Following an inspection on 12 July 2022, the service demonstrated they had met all the requirements of the suspension notice. The suspension was therefore removed.

This inspection was carried out on 28 November 2022. This was a routine focused inspection to review the inadequate ratings for safe and well-led and to consider whether the service was in a position to exit special measures.

Due to concerns highlighted in this report, we served a notice to the provider using our powers under Section 31 of the Health and Social Care Act 2008, suspending their registration for three months. Following the three month suspension, a further inspection will be carried out. If improvements have not been sustained, we will consider cancelling the services registration.

Overall inspection

Inadequate

Updated 3 February 2023

Our rating of this service stayed the same. We rated it as inadequate because:

  • The service did not have a process to identify when equipment was last cleaned.
  • The service did not have any evidence of checks being completed for the automated external defibrillator.
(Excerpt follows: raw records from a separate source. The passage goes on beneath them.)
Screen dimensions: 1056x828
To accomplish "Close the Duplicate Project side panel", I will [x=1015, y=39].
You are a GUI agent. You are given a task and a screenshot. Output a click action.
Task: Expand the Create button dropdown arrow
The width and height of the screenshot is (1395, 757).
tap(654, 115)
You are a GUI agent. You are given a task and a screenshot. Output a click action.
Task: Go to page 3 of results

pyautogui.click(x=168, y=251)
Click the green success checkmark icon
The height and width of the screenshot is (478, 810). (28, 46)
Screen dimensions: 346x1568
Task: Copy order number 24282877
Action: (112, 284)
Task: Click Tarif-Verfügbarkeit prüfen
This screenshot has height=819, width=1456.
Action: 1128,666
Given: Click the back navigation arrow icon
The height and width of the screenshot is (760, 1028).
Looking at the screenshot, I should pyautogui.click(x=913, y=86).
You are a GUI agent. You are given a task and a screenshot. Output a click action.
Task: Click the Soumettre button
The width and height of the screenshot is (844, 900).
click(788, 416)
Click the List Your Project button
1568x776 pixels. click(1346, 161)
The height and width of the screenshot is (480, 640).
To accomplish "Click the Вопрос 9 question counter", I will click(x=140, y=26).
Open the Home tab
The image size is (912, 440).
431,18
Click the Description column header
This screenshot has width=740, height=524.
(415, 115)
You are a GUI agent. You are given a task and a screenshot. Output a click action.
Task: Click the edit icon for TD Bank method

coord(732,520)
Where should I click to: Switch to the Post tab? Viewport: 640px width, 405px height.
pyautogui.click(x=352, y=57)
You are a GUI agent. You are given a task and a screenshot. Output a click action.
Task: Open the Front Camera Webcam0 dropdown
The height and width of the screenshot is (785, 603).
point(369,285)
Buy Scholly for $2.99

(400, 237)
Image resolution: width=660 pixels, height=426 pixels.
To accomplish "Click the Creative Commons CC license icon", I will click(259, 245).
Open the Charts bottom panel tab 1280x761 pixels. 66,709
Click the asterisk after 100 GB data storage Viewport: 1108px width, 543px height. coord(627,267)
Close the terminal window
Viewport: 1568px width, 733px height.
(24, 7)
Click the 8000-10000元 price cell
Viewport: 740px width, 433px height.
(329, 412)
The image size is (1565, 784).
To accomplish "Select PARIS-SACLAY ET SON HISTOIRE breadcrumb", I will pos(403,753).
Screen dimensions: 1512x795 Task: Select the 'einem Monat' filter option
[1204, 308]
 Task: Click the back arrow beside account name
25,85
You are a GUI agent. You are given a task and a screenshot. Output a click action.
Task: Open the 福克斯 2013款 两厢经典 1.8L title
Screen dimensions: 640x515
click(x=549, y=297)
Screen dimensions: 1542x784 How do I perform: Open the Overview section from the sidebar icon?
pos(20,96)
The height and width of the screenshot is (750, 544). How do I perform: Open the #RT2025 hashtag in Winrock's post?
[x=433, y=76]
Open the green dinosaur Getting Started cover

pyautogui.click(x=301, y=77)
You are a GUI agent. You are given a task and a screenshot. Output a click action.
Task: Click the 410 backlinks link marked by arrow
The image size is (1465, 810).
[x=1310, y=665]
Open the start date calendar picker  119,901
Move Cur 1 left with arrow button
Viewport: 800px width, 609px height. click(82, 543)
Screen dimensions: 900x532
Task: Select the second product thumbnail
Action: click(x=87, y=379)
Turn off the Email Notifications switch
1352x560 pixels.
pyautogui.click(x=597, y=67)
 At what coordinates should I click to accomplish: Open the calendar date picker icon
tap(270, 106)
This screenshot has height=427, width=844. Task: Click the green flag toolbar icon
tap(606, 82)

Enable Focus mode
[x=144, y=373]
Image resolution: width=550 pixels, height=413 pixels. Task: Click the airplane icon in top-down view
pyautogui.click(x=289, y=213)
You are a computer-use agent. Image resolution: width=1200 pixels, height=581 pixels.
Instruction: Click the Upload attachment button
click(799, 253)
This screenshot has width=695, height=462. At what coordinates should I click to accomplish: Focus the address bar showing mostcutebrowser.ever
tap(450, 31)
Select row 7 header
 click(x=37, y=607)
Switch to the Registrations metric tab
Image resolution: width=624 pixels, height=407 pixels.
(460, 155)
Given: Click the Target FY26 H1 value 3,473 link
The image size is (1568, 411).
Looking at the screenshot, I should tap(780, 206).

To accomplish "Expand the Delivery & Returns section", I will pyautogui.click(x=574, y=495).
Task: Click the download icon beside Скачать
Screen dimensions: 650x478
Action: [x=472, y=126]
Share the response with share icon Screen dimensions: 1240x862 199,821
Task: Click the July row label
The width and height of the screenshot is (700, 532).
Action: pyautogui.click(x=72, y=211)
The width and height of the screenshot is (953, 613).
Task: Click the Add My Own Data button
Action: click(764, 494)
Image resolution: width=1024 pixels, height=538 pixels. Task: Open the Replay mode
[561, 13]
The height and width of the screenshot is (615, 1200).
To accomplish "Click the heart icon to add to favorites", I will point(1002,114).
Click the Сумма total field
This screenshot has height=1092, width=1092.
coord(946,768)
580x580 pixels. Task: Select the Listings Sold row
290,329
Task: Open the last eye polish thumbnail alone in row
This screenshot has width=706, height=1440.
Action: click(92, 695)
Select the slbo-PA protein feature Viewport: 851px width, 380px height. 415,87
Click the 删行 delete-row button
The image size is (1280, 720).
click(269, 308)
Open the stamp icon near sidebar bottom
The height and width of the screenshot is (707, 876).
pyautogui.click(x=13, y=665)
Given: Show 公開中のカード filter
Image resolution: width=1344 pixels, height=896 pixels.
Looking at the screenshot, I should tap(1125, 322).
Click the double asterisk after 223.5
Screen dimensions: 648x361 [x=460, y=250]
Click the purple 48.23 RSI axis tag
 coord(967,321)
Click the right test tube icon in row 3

The equipment also did not have an inventory log or a weekly checklist.
  • The service had out of date single use disposable medical equipment.
  • The service had dirty equipment that had been recorded as sterilised.
  • Although the service had a contract with a sterilisation company, the packaging of sterilised equipment had unclear dates written on them.
  • The service had expired medicines in the lead consultants’ office (Co-amoxiclav).
  • The service did not have an adequate process to manage risks or plans in place to reduce their impact. This included plans to cope with unexpected events.
  • The service did not have a documented vision, set of values, or strategy developed with all relevant stakeholders.
  • Although the service has made some improvements in their governance processes since the last inspection, further improvement was still required to ensure there was effective oversight and assurance for these processes.
  • Although staff told us they assessed patients’ pain levels, we did not see any evidence of pain assessments using recognised pain tools in patient records or in the service.
  • The service did not have suitable recruitment processes in place to ensure staff had the appropriate checks completed prior to their employment.

However:

  • The service provided mandatory training in key skills to all staff and made sure everyone completed it.
  • The service had enough staff to care for patients and keep them safe. Staff had training in key skills and understood how to protect patients from abuse.
  • Records were clear, up to date, stored securely and easily available to all staff providing care.
  • Staff knew what incidents to report and how to report them.
  • Most staff had knowledge or understanding of duty of candour.

Although the provider made improvements to address the previous concerns, we still found several areas of concerns within Regulation 12 and Regulation 17.

Following this inspection in November 2022, the concerns identified resulted in an urgent suspension of all regulated activities imposed for a period of three months through a Section 31 Notice of Decision.